## Work instructions:
State how many lines of the rows below contain the string "Select", counting only matches in the same case. Reply with the number alone.
++++++
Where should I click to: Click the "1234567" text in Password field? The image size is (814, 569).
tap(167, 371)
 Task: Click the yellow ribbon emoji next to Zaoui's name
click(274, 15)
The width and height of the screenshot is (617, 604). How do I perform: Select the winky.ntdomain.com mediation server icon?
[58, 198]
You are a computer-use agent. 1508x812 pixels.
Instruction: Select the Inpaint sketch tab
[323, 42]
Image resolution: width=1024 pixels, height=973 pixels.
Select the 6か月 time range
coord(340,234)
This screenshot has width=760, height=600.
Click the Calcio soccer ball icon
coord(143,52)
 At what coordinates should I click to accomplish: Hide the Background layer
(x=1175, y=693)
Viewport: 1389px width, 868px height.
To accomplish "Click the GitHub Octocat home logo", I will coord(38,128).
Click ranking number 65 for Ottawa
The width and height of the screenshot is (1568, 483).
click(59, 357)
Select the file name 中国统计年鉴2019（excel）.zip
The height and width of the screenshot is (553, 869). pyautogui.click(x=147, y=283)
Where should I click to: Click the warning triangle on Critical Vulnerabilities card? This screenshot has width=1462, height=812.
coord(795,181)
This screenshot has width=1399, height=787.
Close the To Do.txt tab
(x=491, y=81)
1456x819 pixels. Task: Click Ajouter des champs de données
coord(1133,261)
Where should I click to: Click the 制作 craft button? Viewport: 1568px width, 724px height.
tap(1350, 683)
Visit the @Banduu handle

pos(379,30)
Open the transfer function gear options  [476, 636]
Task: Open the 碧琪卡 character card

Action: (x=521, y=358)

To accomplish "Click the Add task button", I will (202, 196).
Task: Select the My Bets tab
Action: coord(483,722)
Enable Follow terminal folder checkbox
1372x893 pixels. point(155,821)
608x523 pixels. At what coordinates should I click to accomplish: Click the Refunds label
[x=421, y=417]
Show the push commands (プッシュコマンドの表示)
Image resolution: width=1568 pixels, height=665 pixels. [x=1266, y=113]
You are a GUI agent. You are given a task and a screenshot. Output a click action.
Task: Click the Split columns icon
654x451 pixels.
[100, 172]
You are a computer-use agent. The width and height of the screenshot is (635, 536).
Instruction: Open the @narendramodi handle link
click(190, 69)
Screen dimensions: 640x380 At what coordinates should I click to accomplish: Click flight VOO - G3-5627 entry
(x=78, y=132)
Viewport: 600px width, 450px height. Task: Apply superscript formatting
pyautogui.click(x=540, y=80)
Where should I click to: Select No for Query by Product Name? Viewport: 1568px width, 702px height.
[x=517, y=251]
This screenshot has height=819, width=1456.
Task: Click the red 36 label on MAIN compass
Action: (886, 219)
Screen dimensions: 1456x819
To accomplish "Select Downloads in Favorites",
++++++
## Response for this exercise:
7